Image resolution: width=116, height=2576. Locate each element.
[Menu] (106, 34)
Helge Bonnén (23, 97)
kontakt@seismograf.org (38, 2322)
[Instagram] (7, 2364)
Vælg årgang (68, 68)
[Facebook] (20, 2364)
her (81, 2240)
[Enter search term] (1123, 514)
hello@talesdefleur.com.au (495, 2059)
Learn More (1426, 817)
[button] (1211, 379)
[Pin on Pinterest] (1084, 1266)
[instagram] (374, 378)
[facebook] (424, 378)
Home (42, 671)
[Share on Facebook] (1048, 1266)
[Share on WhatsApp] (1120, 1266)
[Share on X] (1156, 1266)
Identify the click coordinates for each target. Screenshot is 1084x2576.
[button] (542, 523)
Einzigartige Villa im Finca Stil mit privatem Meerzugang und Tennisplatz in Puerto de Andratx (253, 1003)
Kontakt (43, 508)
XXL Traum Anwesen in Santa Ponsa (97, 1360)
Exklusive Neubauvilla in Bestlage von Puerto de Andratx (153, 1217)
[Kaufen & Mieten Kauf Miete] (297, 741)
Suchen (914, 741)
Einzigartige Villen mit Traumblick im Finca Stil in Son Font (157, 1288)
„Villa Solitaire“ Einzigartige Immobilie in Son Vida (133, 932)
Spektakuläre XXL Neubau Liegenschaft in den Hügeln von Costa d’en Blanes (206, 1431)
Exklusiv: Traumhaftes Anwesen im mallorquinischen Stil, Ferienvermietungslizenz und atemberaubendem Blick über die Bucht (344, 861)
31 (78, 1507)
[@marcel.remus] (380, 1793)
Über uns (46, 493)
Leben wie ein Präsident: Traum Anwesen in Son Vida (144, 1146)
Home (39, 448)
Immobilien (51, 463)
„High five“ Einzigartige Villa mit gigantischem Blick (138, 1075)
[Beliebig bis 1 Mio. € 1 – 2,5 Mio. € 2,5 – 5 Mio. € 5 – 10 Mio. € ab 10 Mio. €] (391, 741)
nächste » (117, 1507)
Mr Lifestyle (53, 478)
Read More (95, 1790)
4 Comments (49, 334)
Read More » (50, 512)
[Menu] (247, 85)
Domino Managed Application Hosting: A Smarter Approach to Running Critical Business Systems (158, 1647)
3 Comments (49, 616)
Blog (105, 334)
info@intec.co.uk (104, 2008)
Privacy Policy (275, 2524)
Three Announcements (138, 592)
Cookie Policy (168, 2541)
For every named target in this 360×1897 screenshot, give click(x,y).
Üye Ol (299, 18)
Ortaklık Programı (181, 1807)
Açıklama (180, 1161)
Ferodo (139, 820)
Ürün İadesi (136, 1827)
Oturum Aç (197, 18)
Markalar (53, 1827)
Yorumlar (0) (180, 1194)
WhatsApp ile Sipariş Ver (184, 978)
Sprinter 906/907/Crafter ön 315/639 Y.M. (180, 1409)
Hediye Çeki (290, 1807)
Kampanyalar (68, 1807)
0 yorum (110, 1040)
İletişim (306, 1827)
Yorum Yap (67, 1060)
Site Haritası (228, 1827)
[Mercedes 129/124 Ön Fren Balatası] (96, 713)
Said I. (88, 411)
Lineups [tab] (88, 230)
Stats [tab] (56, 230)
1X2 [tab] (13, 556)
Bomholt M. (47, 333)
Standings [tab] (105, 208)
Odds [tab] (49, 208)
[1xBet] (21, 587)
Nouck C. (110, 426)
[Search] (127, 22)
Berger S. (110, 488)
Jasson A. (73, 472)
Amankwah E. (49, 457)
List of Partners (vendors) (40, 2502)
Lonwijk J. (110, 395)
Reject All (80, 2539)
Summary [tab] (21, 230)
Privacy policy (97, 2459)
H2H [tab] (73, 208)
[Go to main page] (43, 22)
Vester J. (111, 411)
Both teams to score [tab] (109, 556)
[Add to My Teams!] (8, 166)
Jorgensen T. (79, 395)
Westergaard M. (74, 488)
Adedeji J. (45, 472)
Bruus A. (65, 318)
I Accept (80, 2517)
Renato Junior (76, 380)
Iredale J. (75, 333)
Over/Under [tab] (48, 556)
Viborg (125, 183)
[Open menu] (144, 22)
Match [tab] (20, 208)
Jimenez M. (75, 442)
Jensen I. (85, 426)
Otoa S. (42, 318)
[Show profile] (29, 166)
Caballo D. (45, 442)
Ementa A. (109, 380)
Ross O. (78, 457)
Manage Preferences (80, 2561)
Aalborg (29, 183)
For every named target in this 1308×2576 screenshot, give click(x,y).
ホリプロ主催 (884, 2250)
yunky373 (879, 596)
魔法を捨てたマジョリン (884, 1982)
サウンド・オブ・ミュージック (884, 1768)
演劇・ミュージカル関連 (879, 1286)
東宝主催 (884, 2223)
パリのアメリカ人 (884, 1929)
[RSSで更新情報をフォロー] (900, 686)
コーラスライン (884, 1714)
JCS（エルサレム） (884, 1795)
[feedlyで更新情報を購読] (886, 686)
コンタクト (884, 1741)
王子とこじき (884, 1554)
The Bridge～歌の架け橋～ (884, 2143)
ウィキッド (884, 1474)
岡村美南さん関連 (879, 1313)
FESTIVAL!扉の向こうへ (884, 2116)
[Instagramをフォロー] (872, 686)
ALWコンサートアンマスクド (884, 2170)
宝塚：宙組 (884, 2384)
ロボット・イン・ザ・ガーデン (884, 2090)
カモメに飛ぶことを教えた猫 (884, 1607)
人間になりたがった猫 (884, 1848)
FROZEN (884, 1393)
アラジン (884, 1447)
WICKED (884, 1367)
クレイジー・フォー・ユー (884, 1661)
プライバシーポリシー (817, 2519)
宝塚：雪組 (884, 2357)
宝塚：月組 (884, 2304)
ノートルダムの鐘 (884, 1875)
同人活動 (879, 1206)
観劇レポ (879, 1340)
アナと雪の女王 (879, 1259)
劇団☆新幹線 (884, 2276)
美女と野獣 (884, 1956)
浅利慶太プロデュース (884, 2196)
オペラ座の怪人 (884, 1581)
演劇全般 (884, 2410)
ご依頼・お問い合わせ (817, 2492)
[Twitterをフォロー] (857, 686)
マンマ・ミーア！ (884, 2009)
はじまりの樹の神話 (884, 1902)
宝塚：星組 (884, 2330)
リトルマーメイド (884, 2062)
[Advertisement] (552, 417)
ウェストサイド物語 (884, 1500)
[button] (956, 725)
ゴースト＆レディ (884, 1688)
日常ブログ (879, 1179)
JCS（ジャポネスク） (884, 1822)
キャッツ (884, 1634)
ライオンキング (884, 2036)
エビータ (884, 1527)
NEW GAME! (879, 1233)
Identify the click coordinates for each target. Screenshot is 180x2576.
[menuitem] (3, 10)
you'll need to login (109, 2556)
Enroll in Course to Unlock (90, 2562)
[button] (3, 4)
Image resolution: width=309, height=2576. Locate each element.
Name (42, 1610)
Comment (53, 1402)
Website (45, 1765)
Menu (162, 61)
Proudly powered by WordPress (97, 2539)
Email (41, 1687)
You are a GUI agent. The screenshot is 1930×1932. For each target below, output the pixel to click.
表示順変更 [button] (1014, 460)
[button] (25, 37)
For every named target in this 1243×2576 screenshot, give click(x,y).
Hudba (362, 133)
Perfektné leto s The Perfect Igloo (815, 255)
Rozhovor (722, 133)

· · · · · · ·

### Task
Look above for the line with "Privacy policy (97, 2459)" and the line with "ウェストサイド物語 (884, 1500)"; transcribe both and all lines in between, exactly, and nothing else.

### Finished task
Privacy policy (97, 2459)
H2H [tab] (73, 208)
[Go to main page] (43, 22)
Vester J. (111, 411)
Both teams to score [tab] (109, 556)
[Add to My Teams!] (8, 166)
Jorgensen T. (79, 395)
Westergaard M. (74, 488)
Adedeji J. (45, 472)
Bruus A. (65, 318)
I Accept (80, 2517)
Renato Junior (76, 380)
Iredale J. (75, 333)
Over/Under [tab] (48, 556)
Viborg (125, 183)
[Open menu] (144, 22)
Match [tab] (20, 208)
Jimenez M. (75, 442)
Jensen I. (85, 426)
Otoa S. (42, 318)
[Show profile] (29, 166)
Caballo D. (45, 442)
Ementa A. (109, 380)
Ross O. (78, 457)
Manage Preferences (80, 2561)
Aalborg (29, 183)
For every named target in this 1308×2576 screenshot, give click(x,y).
ホリプロ主催 (884, 2250)
yunky373 (879, 596)
魔法を捨てたマジョリン (884, 1982)
サウンド・オブ・ミュージック (884, 1768)
演劇・ミュージカル関連 (879, 1286)
東宝主催 (884, 2223)
パリのアメリカ人 (884, 1929)
[RSSで更新情報をフォロー] (900, 686)
コーラスライン (884, 1714)
JCS（エルサレム） (884, 1795)
[feedlyで更新情報を購読] (886, 686)
コンタクト (884, 1741)
王子とこじき (884, 1554)
The Bridge～歌の架け橋～ (884, 2143)
ウィキッド (884, 1474)
岡村美南さん関連 (879, 1313)
FESTIVAL!扉の向こうへ (884, 2116)
[Instagramをフォロー] (872, 686)
ALWコンサートアンマスクド (884, 2170)
宝塚：宙組 (884, 2384)
ロボット・イン・ザ・ガーデン (884, 2090)
カモメに飛ぶことを教えた猫 (884, 1607)
人間になりたがった猫 (884, 1848)
FROZEN (884, 1393)
アラジン (884, 1447)
WICKED (884, 1367)
クレイジー・フォー・ユー (884, 1661)
プライバシーポリシー (817, 2519)
宝塚：雪組 (884, 2357)
宝塚：月組 (884, 2304)
ノートルダムの鐘 (884, 1875)
同人活動 (879, 1206)
観劇レポ (879, 1340)
アナと雪の女王 (879, 1259)
劇団☆新幹線 (884, 2276)
美女と野獣 (884, 1956)
浅利慶太プロデュース (884, 2196)
オペラ座の怪人 (884, 1581)
演劇全般 (884, 2410)
ご依頼・お問い合わせ (817, 2492)
[Twitterをフォロー] (857, 686)
マンマ・ミーア！ (884, 2009)
はじまりの樹の神話 (884, 1902)
宝塚：星組 (884, 2330)
リトルマーメイド (884, 2062)
[Advertisement] (552, 417)
ウェストサイド物語 (884, 1500)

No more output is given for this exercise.